Scientific Research and Essays

  • Abbreviation: Sci. Res. Essays
  • Language: English
  • ISSN: 1992-2248
  • DOI: 10.5897/SRE
  • Start Year: 2006
  • Published Articles: 2767

Full Length Research Paper

Measurement of trimethylamine contents and evaluation of pig meat natural quality by spectrophotometric method

Mohammod Abdul Hamid1, Xi Wang1,2 and Xingbo Zhao1*
1National Engineering Laboratory for Animal Breeding, Ministry of Agriculture, Key Laboratory of Animal Genetics and Breeding, College of Animal Science and Technology, China Agricultural University, 100193, Beijing, China. 2Institute of Animal Science and Veterinary Medicine, Shanxi Academy of Agricultural Science, 030000, Taiyuan, China.
Email: [email protected]

  •  Accepted: 04 December 2013
  •  Published: 18 December 2013

Abstract

Pig meat off-flavor was attributed to trimethylamine (TMA) contents, and to evaluate pig meat natural quality at different breeds, genders and days is reported. In this study, total 49 leg meat samples were used to assay TMA contents and 18 for measurement of TMA threshold to evaluate the natural quality. Xiang Mini pig contained the lowest TMA value (11.31±0.25 μg/g) in the four tested breeds, whose meat tasted more delicious. The TMA value of uncastrated male was significantly higher than castrated male and female. The TMA threshold for smell-off was about 25 μg/g and it was found at the middle of the 3rd day.
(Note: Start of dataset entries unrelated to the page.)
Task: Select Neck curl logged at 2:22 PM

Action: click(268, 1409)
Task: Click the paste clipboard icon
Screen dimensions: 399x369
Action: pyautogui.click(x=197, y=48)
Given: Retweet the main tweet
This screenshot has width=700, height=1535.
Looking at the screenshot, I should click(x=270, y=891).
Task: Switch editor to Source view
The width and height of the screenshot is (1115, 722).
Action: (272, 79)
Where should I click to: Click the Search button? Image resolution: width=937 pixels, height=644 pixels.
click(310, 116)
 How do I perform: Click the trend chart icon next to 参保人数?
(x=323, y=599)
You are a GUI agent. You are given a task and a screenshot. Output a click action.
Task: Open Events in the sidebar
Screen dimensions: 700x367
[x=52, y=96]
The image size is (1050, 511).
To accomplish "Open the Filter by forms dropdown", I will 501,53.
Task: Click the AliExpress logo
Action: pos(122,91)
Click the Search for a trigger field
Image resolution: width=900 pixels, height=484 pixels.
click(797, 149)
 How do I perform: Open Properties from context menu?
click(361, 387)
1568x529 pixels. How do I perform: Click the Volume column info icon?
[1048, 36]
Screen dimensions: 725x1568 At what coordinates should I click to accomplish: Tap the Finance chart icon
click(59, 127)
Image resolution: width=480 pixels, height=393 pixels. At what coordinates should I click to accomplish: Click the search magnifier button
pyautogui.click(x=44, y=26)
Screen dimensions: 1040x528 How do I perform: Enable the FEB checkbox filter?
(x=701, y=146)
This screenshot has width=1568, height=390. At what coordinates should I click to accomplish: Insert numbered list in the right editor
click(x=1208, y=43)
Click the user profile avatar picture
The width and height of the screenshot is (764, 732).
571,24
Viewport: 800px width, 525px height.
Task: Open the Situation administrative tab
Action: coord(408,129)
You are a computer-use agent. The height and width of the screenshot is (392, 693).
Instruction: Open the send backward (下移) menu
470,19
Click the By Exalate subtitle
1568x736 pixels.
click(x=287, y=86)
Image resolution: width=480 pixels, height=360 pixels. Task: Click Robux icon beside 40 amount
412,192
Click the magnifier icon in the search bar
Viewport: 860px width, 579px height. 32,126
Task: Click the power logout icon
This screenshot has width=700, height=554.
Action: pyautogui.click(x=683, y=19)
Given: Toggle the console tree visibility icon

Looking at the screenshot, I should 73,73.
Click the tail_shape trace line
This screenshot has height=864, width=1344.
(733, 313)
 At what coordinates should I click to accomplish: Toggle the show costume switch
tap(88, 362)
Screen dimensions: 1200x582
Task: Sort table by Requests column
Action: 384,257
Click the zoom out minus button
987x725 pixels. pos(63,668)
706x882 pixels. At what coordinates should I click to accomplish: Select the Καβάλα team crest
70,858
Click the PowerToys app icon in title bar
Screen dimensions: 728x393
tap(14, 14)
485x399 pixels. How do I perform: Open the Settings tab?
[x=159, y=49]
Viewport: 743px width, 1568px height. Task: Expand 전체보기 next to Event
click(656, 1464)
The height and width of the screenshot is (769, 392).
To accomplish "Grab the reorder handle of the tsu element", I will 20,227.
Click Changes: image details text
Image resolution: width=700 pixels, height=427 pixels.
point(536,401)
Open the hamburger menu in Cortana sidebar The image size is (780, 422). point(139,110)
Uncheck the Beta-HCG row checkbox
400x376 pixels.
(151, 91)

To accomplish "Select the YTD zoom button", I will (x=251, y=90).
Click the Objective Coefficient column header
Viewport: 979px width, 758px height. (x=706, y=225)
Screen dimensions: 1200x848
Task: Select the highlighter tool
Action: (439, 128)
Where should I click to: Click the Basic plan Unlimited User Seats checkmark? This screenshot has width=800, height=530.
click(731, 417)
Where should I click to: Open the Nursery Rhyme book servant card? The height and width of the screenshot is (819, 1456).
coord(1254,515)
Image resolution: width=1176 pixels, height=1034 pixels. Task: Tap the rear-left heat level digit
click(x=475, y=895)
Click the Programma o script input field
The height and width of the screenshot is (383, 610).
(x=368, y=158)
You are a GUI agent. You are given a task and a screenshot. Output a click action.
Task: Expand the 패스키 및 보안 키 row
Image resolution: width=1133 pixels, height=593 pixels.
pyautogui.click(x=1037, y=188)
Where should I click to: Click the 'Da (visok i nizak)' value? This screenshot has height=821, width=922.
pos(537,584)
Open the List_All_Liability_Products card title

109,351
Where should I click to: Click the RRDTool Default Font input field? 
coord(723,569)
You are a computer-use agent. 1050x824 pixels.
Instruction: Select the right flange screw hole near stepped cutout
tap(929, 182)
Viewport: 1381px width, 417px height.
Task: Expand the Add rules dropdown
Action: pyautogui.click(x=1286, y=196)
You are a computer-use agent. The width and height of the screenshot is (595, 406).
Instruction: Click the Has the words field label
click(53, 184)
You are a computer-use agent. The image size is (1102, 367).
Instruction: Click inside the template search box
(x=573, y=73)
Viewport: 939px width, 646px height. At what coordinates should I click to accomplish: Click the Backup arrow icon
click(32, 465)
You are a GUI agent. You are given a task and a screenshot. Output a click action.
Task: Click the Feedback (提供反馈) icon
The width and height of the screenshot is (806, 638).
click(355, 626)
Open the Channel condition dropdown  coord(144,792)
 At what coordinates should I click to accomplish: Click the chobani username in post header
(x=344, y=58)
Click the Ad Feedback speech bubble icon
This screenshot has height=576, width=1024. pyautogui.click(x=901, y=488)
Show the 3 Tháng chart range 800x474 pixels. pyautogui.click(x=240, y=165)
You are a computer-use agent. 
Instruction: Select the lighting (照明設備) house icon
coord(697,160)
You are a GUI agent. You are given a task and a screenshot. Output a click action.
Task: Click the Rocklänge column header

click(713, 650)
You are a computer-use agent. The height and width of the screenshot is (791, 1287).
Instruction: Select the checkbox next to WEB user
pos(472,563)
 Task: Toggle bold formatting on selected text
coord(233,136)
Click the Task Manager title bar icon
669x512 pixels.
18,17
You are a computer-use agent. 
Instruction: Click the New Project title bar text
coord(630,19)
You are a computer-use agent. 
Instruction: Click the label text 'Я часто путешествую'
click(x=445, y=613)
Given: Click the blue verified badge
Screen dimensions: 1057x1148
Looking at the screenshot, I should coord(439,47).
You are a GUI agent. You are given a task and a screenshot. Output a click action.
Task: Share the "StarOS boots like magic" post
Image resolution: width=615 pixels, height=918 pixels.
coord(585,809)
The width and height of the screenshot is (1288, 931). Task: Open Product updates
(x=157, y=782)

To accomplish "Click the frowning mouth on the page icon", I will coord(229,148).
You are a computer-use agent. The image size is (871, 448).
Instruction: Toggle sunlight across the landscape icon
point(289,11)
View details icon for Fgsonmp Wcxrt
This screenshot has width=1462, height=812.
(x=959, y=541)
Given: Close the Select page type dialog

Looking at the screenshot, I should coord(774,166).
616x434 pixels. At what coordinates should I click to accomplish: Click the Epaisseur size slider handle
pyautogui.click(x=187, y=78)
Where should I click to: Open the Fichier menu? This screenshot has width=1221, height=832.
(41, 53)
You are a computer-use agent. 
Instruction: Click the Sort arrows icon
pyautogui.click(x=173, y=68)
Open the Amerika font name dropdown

The natural quality such as, appearance, flavor, color and overall acceptability scores declined significantly during four days storage time (P<0.01). As a conclusion, native pigs, castrated males, meat storage up to 34 h in room temperature contained lower TMA value, tasted better in flavor and highly acceptable.

Key words: Pig meat, off-flavor, trimethylamine, native breed.